Shares of Precision BioSciences (NASDAQ:DTIL) rose 13% on Monday after the U.S. Food and Drug Administration granted Fast Track designation to PBGENE-DMD, the company’s gene-editing therapy for Duchenne muscular dystrophy.
The Fast Track designation is intended to accelerate the development and regulatory review of treatments for serious conditions. It also enables more frequent interactions with the FDA as the therapy advances through clinical development.
“Fast Track designation is an important regulatory milestone for PBGENE-DMD and reflects the significant unmet need in DMD,” said Michael Amoroso, Chief Executive Officer of Precision BioSciences.
The company recently secured IND clearance for PBGENE-DMD and plans to begin a Phase 1/2 clinical trial known as FUNCTION-DMD. Precision BioSciences is developing the therapy using its proprietary ARCUS gene-editing platform designed for in vivo treatments.

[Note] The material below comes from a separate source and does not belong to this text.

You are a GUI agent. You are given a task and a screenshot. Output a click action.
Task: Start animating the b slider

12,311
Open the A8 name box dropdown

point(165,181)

The Durham, North Carolina-based biotech firm also announced it will hold a virtual event on March 17, 2026. The event will feature Dr. Aravindhan Veerapandiyan, Pediatric Neurologist and Associate Professor of Pediatrics at Arkansas Children’s Hospital, along with Pat Furlong, Founding President of Parent Project Muscular Dystrophy.
The discussion will focus on the current treatment landscape for Duchenne muscular dystrophy and outline the design of the upcoming FUNCTION-DMD clinical study.
Duchenne muscular dystrophy is a genetic disease that leads to progressive muscle degeneration and weakness and primarily affects boys.